= Rose Garnett =

British film producer

Rose Garnett (born 1970) is a British film producer and was previously the director of BBC Film, the feature film-making arm of the BBC, from 2020 to 2022, whereupon she joined A24 to oversee its international film and TV slate. Garnett has a producing credit on 26 productions.

== Biography ==

Garnett was born in 1970 to Andy Garnett and Polly Devlin, a writer for Vogue from County Tyrone.

After graduating from the University of Cambridge, Garnett's first job in 1993 was as the producer of Talking Tongues Theatre Company with David Farr, Rachel Weisz and Sasha Hails. She and Farr then took over the Gate Theatre in Notting Hill where they commissioned and worked with many writers and directors including Lee Hall, Tracy Letts, Dominic Cook and Sarah Kane. Garnett has worked as a script editor and producer, with her credits including Darren Aronofsky's Black Swan (Associate Producer) and Katrina Boorman's Me And Me Dad (Executive Producer).

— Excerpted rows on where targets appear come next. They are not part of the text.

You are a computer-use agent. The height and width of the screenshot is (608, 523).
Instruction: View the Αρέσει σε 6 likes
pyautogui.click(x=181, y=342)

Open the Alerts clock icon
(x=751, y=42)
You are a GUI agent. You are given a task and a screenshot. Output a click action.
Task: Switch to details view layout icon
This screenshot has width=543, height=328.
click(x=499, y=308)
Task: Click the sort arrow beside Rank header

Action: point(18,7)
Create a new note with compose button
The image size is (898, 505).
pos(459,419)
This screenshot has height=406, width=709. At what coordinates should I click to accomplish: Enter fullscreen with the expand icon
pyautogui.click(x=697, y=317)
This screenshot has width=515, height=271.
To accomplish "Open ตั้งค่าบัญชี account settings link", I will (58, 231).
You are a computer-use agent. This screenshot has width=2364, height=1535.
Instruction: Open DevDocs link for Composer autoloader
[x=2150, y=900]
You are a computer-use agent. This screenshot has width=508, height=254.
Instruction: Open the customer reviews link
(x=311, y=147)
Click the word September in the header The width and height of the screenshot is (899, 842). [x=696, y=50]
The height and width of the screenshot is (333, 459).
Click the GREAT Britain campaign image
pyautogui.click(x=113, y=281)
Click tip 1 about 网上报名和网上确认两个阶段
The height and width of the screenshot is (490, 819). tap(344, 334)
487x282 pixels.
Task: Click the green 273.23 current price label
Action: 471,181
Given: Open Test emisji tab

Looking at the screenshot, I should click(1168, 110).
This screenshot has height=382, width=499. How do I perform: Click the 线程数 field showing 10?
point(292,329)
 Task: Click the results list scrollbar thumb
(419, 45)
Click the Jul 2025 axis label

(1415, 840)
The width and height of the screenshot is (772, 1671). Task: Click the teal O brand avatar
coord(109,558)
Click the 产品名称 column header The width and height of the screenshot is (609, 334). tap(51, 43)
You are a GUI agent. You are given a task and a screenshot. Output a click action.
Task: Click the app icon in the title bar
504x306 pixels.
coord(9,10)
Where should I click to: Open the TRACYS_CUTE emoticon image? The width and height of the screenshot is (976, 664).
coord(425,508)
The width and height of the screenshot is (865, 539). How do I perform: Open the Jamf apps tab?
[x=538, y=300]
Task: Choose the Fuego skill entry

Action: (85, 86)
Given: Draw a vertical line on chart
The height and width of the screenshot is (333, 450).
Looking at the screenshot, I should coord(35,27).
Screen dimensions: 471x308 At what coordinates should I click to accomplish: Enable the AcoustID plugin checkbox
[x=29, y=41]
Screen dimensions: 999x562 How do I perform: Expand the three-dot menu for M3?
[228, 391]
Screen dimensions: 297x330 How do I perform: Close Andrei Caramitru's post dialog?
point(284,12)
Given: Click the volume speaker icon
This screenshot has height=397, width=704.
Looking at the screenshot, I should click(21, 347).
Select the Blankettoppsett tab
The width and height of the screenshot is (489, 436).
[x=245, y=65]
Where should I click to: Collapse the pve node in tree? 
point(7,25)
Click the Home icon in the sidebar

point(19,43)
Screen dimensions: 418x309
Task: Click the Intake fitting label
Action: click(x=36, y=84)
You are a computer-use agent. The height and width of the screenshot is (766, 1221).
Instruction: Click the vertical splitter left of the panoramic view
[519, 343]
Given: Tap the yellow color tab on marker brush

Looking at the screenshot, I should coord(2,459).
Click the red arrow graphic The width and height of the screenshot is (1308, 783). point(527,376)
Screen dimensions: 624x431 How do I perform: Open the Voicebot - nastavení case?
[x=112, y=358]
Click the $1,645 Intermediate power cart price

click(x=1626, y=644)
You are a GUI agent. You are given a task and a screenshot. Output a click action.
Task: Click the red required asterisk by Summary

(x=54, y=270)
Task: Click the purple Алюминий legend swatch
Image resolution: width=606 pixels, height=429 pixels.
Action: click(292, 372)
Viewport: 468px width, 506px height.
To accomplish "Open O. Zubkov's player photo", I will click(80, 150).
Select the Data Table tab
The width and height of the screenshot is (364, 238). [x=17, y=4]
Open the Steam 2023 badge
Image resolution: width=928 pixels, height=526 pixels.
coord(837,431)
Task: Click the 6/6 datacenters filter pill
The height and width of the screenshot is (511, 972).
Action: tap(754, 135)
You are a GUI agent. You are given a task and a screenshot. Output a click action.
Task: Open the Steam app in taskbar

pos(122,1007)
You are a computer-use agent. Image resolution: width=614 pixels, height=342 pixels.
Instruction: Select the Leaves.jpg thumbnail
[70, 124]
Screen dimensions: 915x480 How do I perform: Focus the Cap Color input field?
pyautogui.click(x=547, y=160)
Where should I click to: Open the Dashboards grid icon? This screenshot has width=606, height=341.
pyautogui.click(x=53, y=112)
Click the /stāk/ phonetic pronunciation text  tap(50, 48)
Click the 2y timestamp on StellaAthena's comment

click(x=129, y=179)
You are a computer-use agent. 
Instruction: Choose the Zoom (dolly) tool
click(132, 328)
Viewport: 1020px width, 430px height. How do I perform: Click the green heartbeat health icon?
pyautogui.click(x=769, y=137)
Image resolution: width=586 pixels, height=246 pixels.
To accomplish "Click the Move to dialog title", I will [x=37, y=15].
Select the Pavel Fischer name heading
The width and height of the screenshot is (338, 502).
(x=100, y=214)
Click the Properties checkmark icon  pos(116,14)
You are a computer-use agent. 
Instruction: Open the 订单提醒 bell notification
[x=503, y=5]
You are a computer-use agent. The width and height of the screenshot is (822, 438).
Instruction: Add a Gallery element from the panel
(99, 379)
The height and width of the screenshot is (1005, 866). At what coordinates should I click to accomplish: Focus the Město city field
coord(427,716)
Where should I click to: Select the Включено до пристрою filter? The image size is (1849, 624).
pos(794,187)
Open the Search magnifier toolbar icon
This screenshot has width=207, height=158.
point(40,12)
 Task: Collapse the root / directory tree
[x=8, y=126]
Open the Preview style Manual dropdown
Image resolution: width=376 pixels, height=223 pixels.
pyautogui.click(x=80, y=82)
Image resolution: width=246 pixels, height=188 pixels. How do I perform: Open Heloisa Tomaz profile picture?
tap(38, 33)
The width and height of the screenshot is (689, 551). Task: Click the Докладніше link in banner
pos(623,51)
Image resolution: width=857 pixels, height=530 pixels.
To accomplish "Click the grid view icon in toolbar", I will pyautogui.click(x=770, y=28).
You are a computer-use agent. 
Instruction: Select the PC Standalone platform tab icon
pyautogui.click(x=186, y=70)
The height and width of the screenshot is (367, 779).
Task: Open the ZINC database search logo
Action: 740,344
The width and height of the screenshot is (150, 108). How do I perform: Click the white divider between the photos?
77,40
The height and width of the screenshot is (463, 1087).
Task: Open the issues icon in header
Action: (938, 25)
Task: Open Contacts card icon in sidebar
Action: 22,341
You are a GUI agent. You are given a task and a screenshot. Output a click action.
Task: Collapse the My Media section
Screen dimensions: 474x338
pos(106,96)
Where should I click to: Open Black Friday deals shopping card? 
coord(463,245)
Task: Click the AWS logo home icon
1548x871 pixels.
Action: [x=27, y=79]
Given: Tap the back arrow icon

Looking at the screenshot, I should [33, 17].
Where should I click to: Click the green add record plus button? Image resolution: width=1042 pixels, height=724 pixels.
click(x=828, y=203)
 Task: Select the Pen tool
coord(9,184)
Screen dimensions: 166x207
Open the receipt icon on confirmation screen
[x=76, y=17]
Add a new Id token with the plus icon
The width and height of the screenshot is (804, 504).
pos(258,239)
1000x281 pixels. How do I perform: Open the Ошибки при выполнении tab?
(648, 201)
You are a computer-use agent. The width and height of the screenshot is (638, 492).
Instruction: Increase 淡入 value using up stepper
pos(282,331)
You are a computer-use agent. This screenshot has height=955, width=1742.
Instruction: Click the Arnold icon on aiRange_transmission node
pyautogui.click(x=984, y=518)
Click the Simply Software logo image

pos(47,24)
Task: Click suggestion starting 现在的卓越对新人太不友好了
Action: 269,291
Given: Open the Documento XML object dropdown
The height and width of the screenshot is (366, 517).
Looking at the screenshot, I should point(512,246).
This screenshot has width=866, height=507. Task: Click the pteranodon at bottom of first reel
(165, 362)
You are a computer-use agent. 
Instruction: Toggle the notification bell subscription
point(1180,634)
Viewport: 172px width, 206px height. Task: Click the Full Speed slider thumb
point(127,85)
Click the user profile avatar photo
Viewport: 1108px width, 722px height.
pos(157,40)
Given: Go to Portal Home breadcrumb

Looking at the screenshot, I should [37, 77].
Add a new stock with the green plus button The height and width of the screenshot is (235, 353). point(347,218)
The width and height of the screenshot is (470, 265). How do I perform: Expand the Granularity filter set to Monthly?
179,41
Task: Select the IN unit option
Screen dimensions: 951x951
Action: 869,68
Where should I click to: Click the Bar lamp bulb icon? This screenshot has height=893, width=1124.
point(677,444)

Garnett joined the BBC in 2017 from Film4 where she was Head of Creative. Whilst there, Rose developed and executive produced an array of recent successful UK films including Lenny Abrahamson's Room, Andrea Arnold's American Honey and Martin McDonagh's Three Billboards. Rose began her time at Film4 as Head of Development in 2014 before being promoted to Head of Editorial in 2014 and finally Head of Creative in 2015.